A major goal for HIV-1 vaccine development is the production of an immunogen to mimic native, functional HIV-1 envelope trimeric spikes (Env) on the virion surface. We lack a reliable description of a native, functional trimer, however, because of inherent instability and heterogeneity in most preparations. We describe here two conformationally homogeneous Envs derived from difficult-to-neutralize primary isolates. All their non-neutralizing epitopes are fully concealed and independent of their proteolytic processing. Most broadly neutralizing antibodies (bnAbs) recognize these native trimers. Truncation of their cytoplasmic tail has little effect on membrane fusion, but it diminishes binding to trimer-specific bnAbs while exposing non-neutralizing epitopes. These results yield a more accurate antigenic picture than hitherto possible of a genuinely untriggered and functional HIV-1 Env; they can guide effective vaccine development.

Fig. 1. Antigenic characteristics of the 92UG037.8 Env trimer presented on cell surfaces

Plots of antibody binding to the Env trimer on the 92UG037.8 gp160 cell surfaces in the absence (red) or presence (blue) of soluble CD4. Fluorescent signal for bound CD4 is shown in the presence of CD4 (cyan) or in the absence of CD4 (orange). Antibodies and their epitopes are indicated. The median inhibitory concentration (IC50) values were determined in a luciferase-based virus neutralization assay using 92UG037.8 gp160 and purified antibodies. Unless specified, all antibodies used are Fab fragments. Original flow cytometry histograms are shown in fig. S4. Extensive control experiments were carried out to ensure the binding specificity, and the experiments were repeated at least twice with almost identical results.

Fig. 2. Antigenic properties of the 92UG037.8 gp160-ΔCT

Plots of antibody binding to the Env trimer on the 92UG037.8 gp160-ΔCT cell surfaces in absence (red) or presence (blue) of soluble CD4. Fluorescent signal for bound CD4 is shown in the presence of CD4 (cyan) or in the absence of CD4 (orange). Antibodies and their epitopes are indicated. Unless specified, all antibodies used are Fab fragments. Original flow cytometry histograms are shown in fig. S11. The experiments were repeated at least twice with almost identical results.

Fig. 3. Effect of the gp41 cytoplasmic tail on antigenic properties of the ectodomain of Env

A tabulated summary of antibody binding to various 92UG037.8 Env constructs, including gp160, gp160-CT120, gp160-CT90, gp160-CT60, gp160-CT30, gp160-ΔCT, gp140-TMfd, gp140FL20-TM, gp140FL20-TMfd, and gp140-GPI. Epitopes targeted by the antibodies include CD4bs, CD4 binding site; CD4i, CD4-induced; V1V2+G, the V1V2 loop and glycans; V3+G, the V loop and glycans; MPER, membrane proximal external region; and gp41, cluster I and cluster II. Binding index is normalized by VRC01 binding to each untriggered Env construct in the absence of CD4, and it is defined as the ratio between the maximum MFI of a given antibody binding and the maximum MFI of VRC01 binding to the same Env construct. Cell-cell fusion capacity of each Env construct was monitored by syncytium formation when mixing Env-expressing cells and TZM-bl cells.
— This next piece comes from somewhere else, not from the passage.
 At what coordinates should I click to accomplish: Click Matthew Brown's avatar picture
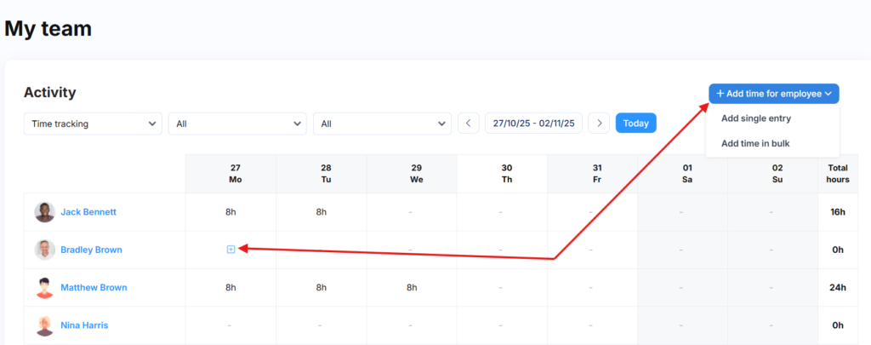click(x=44, y=288)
Fig. 4. A proposed relationship among all HIV-1 isolates based on their Env properties

Our gp160 and gp160-ΔCT may represent Envs of the difficult-to-neutralize primary isolates that cannot induce autologous neutralizing antibody responses and the easy-to-neutralize, laboratory-adapted strains that induce strong autologous neutralizing responses, respectively. Other isolates (of intermediate susceptibility to neutralization) may adopt intermediate conformations, like those of our partially truncated gp160-CT constructs. A few mutations can easily convert one form into another, perhaps even within a single patient, and thus an effective vaccine may need to protect against the viruses described in blue.